I recently saw a man who had put his first-gen Xbox in a fishtank very nicely to oil-cool it. I'm too cheap to so it that way.
I am in possession of a slightly useless first-gen xbox; it freezes up during fast games but otherwise works perfectly. Thus, I was the perfect candidate for trying this - nothing to lose!
I shall chronicle for you how I oil-cooled my xbox with around-the-house items for a net amount of $0. It doesn't look as good as the nice way, but great for the student or just generally cheap diyer.
NOTE: yeah, the desk I'm doing this on isn't clean. Deal with it.
BIG NOTE: I'm not responsible for any damage to your xbox, spills, nuclear war, etc. It's your problem. Worked for me, but I can't guarantee you won't screw it up.
Step 1: Disassemble your Xbox.
I did this ages ago, so use one of the may online guides. May I suggest www.wikihow.com/Disassemble-an-Xbox The torx bits aren't really needed; a very small flat-head screwdriver will do the trick.
Step 2: Select your container.
Now find a medium-sized plastic container to hold your xbox. Personally, I had a plastic cereal container lying around that fits the xbox motherboard like Microsoft designed it.
The drives stay outside of the container, so don't worry about room for them. Instead, worry about getting the cords to reach them.
Remember, a tighter container means less oil to fill it with. Mine took just over a gallon to fill.
Step 3: Position everything.
Now, figure out how everything has to be positioned. I did mine so I wouldn't need to extend the wires at all. YMMV, some wires may need to be extended.
I used a bit of duct tape to attach the controller connectors and power/eject buttons to the bottom of the mobo. In hindsight, I would extend these or something; I have to turn it on with a fork.
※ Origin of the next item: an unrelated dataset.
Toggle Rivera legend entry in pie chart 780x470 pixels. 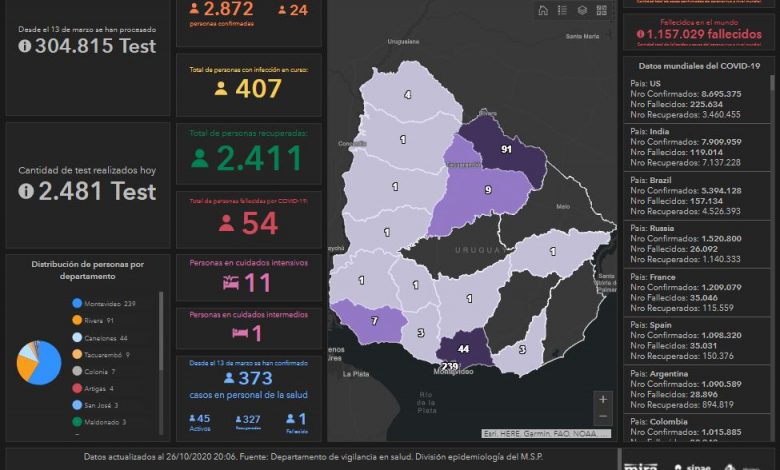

I first tried with the power supply at the bottom of my container, but that didn't work when the power cord was added - check with the cords attached so they don't interfere.
I later decided to put the power supply next to the motherboard. I'm a bit overcautious, so I cut some rubber shelf liner into a non-conductive separator between the two.
Step 4: Put it in the container.
In the vertical postion my container used, I found the easiest way to make everything sit well was some thick wire through two of the mobo holes, over the edge, duct taped down. It is extraordinarily sturdy.
Step 5: Attach the drives.
Now attach the drives to the outside of the container. This will be different for everyone depending on the container. I did it pretty badly, and redoing the drive attachment is on my todo. Ugly as hell.
Now, fire it up for a dry run! This is a good time to make sure it will work at all. Don't worry about the lack of a fan, it should only be on for a few minutes for testing.
Step 6: Add oil.
I used a little over a gallon of vegetable oil I found in my family's pantry. Any vegetable oil should do. I suggest leaving the xbox on while adding the oil to be sure nothing bad happens.
If all is well, you're done! And out little to no money to boot.
Also, if you leave the buttons in the oil the green leds have a cool effect glowing.
The oil cooling didn't help with the issues my xbox was experiencing (I think it needs a hard drive), but it is a lot quieter sans fan.